Data to process: Begin

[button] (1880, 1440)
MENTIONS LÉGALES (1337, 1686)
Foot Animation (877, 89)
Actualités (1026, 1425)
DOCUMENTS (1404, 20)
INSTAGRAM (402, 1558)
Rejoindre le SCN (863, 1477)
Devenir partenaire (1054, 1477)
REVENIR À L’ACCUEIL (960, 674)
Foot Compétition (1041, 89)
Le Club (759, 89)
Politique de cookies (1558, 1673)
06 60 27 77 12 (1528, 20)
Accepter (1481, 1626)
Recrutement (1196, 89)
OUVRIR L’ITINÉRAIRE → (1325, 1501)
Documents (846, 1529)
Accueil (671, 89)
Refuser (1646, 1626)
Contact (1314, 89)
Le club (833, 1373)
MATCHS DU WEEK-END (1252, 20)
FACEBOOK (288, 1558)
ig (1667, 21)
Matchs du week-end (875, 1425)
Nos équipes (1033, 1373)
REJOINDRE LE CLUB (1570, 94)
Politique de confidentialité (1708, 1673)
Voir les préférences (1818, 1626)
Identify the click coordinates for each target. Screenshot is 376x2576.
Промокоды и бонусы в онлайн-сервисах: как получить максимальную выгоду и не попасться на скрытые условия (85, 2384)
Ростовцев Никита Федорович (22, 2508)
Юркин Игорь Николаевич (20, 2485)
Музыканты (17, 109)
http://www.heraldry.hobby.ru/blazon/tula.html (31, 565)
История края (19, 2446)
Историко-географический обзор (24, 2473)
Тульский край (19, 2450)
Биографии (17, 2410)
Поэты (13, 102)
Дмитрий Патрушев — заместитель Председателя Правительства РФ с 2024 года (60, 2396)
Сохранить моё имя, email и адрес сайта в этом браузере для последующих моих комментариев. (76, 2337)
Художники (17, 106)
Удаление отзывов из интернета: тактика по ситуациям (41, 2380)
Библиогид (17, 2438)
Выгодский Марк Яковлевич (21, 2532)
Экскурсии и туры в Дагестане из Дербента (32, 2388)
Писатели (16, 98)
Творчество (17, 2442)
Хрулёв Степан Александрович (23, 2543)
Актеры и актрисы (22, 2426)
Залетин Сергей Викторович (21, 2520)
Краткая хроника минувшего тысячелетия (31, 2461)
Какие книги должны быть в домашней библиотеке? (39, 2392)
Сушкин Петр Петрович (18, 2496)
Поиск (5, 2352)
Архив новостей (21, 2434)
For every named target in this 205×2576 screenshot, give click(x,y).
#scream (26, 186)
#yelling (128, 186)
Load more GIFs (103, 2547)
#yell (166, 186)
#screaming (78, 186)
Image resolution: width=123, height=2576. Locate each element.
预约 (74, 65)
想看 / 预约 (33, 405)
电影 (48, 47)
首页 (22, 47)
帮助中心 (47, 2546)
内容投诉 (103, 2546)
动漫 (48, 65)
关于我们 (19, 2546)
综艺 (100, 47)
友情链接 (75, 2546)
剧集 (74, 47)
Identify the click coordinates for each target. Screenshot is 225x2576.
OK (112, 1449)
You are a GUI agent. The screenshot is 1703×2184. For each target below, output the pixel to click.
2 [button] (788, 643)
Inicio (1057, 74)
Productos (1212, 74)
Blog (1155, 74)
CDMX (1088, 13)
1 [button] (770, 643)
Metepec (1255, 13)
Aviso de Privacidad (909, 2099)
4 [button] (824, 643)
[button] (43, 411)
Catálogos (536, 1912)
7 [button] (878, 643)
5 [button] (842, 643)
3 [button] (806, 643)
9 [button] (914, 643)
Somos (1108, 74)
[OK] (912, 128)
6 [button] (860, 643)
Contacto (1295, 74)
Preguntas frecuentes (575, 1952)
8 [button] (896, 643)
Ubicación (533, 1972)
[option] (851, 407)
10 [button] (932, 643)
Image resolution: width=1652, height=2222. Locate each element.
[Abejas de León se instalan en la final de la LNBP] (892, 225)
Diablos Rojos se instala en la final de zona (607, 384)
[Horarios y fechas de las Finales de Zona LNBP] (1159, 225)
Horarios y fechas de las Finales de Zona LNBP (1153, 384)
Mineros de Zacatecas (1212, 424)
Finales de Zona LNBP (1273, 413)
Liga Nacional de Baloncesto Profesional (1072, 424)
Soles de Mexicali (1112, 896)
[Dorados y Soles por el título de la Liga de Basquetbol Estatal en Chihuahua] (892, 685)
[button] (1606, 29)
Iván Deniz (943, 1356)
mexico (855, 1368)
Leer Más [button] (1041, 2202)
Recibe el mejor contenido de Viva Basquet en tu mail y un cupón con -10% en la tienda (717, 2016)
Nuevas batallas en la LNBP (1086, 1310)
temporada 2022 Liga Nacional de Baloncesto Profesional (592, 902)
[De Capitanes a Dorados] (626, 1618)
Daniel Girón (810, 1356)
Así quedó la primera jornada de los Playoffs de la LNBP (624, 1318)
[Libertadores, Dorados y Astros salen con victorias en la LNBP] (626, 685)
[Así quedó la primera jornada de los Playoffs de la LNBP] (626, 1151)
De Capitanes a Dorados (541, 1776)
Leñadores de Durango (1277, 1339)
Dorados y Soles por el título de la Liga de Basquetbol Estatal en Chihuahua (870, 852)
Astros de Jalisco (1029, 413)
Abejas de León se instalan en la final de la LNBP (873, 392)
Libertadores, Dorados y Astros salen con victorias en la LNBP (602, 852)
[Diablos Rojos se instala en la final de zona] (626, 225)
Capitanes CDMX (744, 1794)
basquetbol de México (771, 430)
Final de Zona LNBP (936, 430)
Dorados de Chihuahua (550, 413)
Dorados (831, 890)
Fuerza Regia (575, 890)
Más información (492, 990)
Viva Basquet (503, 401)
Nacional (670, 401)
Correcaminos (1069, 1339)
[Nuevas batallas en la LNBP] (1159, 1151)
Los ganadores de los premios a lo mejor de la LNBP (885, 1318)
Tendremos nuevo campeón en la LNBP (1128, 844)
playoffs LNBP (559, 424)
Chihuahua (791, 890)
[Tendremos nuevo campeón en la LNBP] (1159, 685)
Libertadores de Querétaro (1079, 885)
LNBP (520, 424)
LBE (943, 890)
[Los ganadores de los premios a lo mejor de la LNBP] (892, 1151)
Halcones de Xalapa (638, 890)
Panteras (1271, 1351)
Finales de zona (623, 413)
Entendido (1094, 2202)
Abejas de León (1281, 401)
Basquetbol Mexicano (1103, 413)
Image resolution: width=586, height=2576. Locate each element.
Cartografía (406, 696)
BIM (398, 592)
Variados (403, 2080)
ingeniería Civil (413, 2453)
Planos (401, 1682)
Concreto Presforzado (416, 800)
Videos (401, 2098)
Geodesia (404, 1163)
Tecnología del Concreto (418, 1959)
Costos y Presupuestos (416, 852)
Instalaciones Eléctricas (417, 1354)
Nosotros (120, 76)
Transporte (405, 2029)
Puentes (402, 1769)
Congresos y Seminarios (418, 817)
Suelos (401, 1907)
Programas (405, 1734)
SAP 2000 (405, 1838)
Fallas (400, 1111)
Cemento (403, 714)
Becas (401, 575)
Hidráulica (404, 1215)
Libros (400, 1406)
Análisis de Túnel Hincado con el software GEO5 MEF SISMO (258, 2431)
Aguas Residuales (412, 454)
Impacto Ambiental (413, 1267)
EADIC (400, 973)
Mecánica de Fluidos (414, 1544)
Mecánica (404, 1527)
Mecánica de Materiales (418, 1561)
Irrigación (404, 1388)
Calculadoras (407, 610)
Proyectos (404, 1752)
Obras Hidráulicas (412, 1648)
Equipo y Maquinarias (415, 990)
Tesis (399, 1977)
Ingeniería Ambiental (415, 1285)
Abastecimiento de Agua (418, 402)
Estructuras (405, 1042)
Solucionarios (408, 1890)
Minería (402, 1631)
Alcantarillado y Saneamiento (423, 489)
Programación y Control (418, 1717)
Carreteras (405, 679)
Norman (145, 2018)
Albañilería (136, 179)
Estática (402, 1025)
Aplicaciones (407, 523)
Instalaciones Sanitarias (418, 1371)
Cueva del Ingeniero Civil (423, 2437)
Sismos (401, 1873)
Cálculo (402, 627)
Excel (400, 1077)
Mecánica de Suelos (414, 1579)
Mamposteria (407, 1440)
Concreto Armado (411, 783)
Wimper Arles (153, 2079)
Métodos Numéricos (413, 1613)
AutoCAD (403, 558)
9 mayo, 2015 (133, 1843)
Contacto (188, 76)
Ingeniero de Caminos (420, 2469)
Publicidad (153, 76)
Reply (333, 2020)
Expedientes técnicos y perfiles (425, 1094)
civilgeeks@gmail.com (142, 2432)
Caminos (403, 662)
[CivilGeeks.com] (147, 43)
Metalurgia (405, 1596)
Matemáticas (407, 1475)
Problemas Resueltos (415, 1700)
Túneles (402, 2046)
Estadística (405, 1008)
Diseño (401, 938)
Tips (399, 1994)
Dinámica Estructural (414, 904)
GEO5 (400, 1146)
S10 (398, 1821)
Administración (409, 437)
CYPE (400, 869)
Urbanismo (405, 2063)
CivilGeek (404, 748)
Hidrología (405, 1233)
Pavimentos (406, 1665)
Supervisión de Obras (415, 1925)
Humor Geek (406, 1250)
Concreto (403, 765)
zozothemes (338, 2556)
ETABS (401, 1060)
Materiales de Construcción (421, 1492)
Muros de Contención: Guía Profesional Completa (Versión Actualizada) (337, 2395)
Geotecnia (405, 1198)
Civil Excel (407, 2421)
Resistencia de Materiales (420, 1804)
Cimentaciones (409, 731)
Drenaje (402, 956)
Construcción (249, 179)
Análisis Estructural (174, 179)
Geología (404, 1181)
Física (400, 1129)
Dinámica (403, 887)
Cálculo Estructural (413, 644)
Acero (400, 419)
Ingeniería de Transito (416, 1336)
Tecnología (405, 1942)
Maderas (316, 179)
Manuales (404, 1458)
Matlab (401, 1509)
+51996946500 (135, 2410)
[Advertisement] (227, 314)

Data to process: End

Repeat verbatim the opening run of entries, ending with the line that contains "OUVRIR L’ITINÉRAIRE → (1325, 1501)".

Response:
[button] (1880, 1440)
MENTIONS LÉGALES (1337, 1686)
Foot Animation (877, 89)
Actualités (1026, 1425)
DOCUMENTS (1404, 20)
INSTAGRAM (402, 1558)
Rejoindre le SCN (863, 1477)
Devenir partenaire (1054, 1477)
REVENIR À L’ACCUEIL (960, 674)
Foot Compétition (1041, 89)
Le Club (759, 89)
Politique de cookies (1558, 1673)
06 60 27 77 12 (1528, 20)
Accepter (1481, 1626)
Recrutement (1196, 89)
OUVRIR L’ITINÉRAIRE → (1325, 1501)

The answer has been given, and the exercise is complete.